To prove - Exactly one of the three points $L,M,N$ lies on the triangle $ABC$.
I was thinking that from Ceva's theorem we have, $\frac{BL}{LA} \cdot\frac{BN}{NC}\cdot\frac{BM}{MC} =1$. And $P$ is the only ideal point (I am thinking how?) and it is not in the ratio (which follows from the polarity)
It would help if you stated Ceva's theorem correctly. The correct statement is that $$\frac{BL}{LC}\cdot\frac{CM}{MA}\cdot\frac{AN}{NB} = 1$$ What does one of the points being on the triangle tell us? $\frac{BL}{LC}$ is positive if and only if $L$ is on segment $BC$, and similarly for the other two. In order for the product of all three ratios to be $1$, which is positive, either exactly one or all three of the points must be on the triangle.
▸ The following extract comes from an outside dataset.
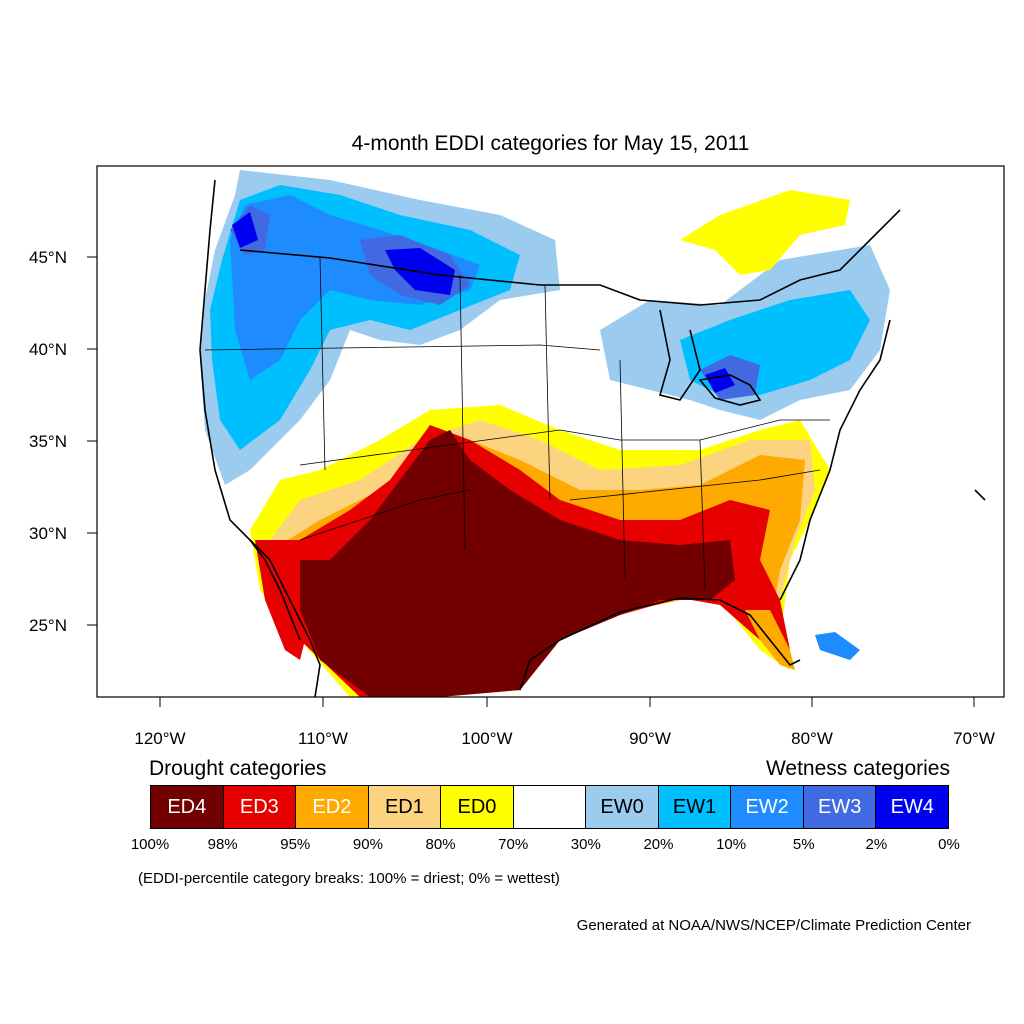  What do you see at coordinates (732, 844) in the screenshot?
I see `legend-break-label: 10%` at bounding box center [732, 844].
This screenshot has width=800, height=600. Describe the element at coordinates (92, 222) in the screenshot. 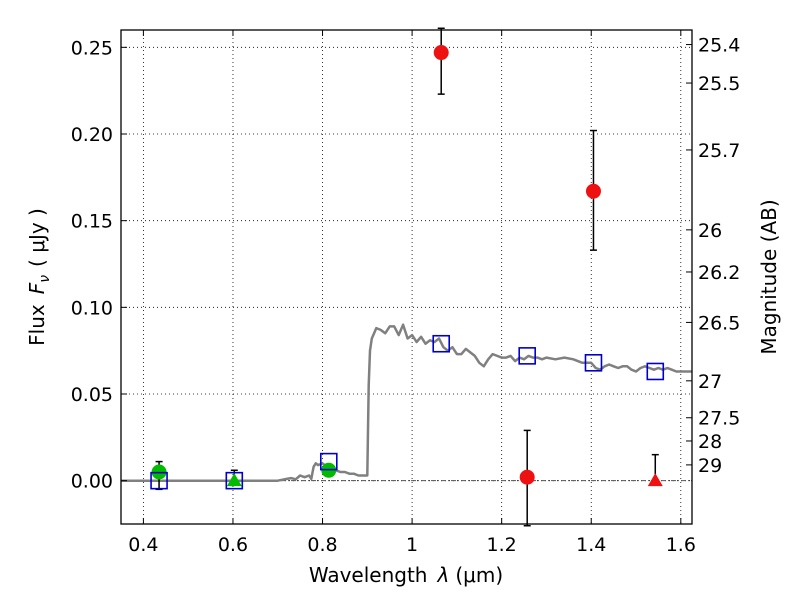

I see `y-tick-label: 0.15` at that location.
Now, if two of the points $L$ and $M$ are on the triangle (sides $BC$ and $CA$ respectively), the lines $AL$ and $MB$ intersect inside the triangle.
We assumed in this case that the intersection point $P$ is at $\infty$, outside the triangle. By the above, at most one of the points $L,M,N$ is on the triangle. By our sign argument, it can't be zero points on the triangle. The only remaining alternative is that exactly one of the points is on the triangle. Done.
This is not the only argument. We can also angle-chase it with the parallel lines, arguing that exactly one of the parallel lines $AL$, $BM$, $CN$ lies inside the angle of the triangle at that vertex.